RECORD EXCERPTS below:
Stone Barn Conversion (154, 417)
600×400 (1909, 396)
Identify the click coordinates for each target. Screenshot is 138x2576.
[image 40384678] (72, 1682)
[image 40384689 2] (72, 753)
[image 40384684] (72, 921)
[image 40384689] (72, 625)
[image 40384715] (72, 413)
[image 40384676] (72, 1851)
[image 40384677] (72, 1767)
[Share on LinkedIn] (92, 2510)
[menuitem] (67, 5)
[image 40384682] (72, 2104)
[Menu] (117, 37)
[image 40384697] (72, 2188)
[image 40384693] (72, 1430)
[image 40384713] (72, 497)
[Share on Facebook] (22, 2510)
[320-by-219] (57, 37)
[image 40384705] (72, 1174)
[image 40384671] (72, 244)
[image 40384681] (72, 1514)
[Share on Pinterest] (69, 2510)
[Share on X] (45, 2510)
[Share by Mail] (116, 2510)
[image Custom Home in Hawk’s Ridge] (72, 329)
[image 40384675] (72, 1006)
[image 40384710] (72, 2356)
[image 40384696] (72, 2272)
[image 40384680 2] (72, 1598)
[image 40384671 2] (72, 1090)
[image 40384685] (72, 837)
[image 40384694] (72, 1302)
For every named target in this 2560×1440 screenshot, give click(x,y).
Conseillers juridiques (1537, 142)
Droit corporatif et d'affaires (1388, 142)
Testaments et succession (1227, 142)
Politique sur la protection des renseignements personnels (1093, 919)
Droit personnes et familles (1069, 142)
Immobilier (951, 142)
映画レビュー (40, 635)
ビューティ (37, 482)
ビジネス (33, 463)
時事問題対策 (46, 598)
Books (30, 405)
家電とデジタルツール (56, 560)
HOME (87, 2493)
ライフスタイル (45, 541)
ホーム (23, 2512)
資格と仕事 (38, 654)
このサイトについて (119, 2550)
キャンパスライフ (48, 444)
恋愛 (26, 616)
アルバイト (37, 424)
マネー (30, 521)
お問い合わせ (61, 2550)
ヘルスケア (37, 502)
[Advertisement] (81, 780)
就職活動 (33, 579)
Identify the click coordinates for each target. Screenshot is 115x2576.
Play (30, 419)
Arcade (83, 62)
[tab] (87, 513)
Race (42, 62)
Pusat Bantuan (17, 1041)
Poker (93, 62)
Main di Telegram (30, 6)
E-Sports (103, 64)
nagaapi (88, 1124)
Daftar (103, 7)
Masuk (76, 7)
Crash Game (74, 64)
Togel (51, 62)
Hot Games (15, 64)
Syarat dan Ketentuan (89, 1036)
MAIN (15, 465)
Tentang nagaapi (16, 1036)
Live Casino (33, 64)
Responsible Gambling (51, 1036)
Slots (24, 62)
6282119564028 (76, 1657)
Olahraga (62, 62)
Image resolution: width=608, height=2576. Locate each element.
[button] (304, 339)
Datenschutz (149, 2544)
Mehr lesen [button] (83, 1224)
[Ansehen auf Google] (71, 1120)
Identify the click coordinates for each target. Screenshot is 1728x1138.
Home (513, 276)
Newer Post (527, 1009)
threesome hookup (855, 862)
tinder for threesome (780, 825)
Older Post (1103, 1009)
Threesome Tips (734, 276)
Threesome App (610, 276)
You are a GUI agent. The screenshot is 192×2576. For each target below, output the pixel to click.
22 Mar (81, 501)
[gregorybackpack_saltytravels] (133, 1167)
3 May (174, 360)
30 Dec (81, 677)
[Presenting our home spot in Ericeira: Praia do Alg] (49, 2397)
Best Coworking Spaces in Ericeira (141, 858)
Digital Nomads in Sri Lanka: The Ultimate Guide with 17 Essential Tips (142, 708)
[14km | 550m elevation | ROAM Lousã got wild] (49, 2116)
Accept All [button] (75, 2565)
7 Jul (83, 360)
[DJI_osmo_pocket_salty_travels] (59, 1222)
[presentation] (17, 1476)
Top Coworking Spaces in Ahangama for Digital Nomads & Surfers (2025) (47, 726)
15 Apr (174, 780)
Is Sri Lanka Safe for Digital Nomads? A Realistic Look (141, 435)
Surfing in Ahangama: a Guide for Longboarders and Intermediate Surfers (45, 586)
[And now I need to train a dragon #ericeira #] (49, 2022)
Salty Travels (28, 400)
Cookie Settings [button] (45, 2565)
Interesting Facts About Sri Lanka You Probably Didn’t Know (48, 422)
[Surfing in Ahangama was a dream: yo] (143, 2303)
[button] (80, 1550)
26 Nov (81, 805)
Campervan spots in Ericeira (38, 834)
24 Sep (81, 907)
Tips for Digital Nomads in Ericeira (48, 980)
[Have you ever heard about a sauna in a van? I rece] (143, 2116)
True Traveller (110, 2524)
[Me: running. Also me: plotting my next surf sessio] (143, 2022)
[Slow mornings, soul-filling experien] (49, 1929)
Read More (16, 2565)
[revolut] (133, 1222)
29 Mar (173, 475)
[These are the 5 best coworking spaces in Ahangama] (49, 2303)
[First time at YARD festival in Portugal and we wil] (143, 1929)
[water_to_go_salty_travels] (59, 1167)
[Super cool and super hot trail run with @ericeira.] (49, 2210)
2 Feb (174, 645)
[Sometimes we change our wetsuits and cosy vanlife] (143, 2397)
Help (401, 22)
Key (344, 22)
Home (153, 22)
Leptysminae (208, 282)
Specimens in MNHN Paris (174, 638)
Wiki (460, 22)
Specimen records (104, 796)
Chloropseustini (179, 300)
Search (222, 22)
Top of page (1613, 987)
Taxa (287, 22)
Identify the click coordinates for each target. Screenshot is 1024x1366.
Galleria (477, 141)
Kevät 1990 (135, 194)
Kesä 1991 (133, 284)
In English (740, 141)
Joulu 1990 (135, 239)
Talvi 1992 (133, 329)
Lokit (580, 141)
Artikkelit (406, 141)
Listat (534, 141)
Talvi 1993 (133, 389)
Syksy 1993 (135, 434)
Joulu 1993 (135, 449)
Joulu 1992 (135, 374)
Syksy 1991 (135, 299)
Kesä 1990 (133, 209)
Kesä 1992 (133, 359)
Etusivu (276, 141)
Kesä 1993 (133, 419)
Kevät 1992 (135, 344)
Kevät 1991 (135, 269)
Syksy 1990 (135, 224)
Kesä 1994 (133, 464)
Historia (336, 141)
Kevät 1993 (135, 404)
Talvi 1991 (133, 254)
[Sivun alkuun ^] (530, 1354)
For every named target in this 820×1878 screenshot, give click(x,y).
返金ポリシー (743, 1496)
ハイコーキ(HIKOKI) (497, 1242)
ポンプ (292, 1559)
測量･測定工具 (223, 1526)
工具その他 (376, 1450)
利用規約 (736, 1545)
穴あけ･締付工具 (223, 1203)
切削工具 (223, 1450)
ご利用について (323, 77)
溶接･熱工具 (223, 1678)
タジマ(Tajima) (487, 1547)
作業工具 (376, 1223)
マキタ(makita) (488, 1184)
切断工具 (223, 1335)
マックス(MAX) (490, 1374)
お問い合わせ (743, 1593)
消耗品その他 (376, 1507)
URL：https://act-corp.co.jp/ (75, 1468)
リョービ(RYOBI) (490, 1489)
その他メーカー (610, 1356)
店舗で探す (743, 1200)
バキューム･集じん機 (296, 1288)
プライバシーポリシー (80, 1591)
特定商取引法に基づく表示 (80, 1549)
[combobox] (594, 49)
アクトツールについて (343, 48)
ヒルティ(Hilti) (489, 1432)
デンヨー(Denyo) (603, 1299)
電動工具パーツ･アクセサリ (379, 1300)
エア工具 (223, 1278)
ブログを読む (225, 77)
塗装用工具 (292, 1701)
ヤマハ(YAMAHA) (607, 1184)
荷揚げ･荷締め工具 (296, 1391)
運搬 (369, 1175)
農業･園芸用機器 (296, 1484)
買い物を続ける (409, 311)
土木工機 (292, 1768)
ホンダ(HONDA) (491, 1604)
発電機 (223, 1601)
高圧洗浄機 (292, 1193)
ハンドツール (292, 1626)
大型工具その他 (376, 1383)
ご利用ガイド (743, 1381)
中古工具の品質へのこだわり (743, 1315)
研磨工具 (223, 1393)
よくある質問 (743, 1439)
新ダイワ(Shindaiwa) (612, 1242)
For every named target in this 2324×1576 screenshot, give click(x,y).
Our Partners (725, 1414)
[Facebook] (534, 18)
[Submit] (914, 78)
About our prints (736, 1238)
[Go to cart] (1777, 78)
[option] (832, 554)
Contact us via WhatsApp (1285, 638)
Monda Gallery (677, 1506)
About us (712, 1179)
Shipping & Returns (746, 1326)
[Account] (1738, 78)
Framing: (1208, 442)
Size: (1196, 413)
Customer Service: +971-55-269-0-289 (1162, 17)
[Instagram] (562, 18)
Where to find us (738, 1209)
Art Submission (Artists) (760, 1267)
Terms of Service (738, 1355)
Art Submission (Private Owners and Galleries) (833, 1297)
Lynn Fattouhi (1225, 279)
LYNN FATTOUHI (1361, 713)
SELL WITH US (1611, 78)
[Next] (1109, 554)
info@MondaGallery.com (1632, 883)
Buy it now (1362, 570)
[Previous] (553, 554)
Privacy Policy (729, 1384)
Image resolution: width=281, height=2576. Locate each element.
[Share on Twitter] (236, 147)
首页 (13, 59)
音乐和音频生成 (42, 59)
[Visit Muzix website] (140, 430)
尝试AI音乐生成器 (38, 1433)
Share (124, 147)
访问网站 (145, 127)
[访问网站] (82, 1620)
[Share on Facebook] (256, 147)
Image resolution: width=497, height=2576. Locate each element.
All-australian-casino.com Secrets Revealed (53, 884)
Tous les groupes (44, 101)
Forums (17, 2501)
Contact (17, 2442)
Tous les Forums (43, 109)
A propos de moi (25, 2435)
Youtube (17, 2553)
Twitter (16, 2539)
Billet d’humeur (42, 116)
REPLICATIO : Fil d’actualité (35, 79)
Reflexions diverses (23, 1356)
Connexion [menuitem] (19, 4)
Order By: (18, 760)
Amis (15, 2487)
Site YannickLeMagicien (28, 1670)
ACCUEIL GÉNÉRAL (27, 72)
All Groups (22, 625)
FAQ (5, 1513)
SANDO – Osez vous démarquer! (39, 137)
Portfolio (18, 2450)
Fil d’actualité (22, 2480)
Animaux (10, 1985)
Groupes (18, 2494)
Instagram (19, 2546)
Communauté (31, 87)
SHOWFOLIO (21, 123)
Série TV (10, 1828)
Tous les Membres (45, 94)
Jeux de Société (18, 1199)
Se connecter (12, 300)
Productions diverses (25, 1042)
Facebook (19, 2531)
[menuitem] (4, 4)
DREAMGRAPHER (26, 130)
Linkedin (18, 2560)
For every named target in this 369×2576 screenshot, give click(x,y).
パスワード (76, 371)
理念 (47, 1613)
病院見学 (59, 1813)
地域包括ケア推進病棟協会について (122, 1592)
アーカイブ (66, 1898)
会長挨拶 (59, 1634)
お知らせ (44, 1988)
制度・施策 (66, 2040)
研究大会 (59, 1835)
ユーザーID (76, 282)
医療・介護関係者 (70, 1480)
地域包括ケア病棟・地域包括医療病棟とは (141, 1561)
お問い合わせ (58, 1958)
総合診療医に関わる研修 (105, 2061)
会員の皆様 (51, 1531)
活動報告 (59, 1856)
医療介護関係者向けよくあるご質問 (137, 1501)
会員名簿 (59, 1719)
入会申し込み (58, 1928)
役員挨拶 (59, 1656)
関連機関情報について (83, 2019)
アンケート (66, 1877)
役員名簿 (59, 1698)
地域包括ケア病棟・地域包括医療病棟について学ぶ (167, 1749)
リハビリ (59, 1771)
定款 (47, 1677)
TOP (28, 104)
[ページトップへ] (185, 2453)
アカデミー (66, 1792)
End of RECORD EXCERPTS.
## EXERCISE BRIEF:
Find the string "target" in the material above. Then copy each line that has it.

## ANSWER TO THE EXERCISE:
Identify the click coordinates for each target. Screenshot is 138x2576.
For every named target in this 2560×1440 screenshot, give click(x,y).
Identify the click coordinates for each target. Screenshot is 115x2576.
Identify the click coordinates for each target. Screenshot is 1728x1138.
You are a GUI agent. The screenshot is 192×2576. For each target below, output the pixel to click.
Identify the click coordinates for each target. Screenshot is 1024x1366.
For every named target in this 820×1878 screenshot, give click(x,y).
For every named target in this 2324×1576 screenshot, give click(x,y).
For every named target in this 369×2576 screenshot, give click(x,y).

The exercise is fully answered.